We’re back in Cochabamba! It’s nice to be back, I was ready to return from all the traveling. Uncle Carlos is returning to the States this evening so I tried to get some information from him before he left. I asked about family dynamics here. In Uyuni the social worker girl said in compasino families (compasinos are farmers) the cholitas (the women) do the majority of the work. They wake up at 6 in the morning to get water, milk the cow, make breakfast, then go out to herd their llamas or sheep to grazing, taking along any kids that are younger than first grade or older than 6th, the others go to school. They chew coca to give them alertness and numb their hunger and then return to their home to make dinner. They also have to wash clothes by hand, tend household animals like chickens, make and mend clothes, and anything else the household needs. And if their quinoa farmers it’s a very long and hard process to prepare that to sell, soaking and roasting and stomping and washing and drying and packing.

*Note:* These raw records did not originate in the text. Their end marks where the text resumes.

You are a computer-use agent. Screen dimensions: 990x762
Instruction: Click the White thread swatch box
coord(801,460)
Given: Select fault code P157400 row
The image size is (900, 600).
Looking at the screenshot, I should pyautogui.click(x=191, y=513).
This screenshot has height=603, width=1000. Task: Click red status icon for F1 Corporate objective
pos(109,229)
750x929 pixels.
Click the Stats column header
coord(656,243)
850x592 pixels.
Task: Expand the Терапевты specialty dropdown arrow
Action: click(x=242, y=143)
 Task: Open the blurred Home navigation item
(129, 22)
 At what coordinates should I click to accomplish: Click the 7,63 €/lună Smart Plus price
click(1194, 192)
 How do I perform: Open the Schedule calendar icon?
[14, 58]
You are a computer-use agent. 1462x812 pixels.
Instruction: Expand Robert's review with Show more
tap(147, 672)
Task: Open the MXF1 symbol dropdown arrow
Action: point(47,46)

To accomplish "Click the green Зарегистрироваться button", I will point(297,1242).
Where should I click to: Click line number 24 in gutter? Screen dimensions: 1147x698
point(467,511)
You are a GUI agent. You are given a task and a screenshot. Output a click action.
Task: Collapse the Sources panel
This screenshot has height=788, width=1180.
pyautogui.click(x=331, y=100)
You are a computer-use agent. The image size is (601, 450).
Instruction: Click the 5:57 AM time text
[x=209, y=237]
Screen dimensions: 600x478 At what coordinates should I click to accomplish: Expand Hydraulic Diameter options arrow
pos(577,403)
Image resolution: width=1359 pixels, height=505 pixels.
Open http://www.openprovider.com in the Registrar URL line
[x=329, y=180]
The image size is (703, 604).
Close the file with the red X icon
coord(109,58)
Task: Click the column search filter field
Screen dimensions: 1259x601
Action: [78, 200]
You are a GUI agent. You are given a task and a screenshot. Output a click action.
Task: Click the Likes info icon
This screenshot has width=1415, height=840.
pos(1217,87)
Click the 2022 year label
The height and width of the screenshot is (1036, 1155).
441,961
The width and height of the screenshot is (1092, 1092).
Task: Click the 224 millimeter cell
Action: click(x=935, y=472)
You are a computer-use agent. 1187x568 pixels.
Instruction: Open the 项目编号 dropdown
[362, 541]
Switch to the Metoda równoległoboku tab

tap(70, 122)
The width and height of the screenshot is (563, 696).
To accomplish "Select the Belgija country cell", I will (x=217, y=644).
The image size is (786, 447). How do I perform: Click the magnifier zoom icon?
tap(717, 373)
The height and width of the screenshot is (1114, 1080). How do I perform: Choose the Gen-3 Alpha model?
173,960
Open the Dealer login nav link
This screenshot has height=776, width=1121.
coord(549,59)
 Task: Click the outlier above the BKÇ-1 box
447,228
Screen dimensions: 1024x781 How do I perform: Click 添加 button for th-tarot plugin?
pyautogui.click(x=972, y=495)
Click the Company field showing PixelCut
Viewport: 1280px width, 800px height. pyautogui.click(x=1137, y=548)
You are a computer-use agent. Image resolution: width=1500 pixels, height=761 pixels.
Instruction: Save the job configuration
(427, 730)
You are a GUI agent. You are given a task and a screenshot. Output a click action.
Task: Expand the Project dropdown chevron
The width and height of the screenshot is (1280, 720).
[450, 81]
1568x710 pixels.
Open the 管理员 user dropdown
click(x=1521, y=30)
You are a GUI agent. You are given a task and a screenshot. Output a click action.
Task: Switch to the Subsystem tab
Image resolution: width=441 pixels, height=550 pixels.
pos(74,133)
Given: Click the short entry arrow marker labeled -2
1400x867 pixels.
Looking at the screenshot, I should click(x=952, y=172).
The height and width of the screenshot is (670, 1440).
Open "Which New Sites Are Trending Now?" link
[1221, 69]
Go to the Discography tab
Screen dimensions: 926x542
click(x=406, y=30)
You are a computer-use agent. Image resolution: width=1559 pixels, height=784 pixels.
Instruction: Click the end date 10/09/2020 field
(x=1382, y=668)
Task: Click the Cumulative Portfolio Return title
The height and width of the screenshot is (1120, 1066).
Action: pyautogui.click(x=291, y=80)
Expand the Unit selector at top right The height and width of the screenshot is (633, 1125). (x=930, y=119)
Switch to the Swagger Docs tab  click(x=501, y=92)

musings and description of La Paz and Tiahuanaco

So I asked Uncle Carlos if that’s “verdad” and he said yeah and filled in on the men. He says they help with the farming of plants, on Uncle Carlos’ property he has a traditional 50/50 agreement with a farmer who does all the labor and pays half the tractor, and then Uncle Carlos pays for everything else and the profit is split. But men rarely only do this because it doesn’t take all day, they are also bricklayers and store employees, or other labor things. Don Abram is a taxi driver sometimes, and takes the mom’s place of household manager when she is working in Spain. Uncle Carlos says that is more and more a trend, to work in Europe and so bricklayers and such are becoming more rare and the cost of construction is therefore going up. Another trend is to go work in Argentina, which Sarah (or as we all spelled it when she lived with us, Sada) did for a while after working in the States.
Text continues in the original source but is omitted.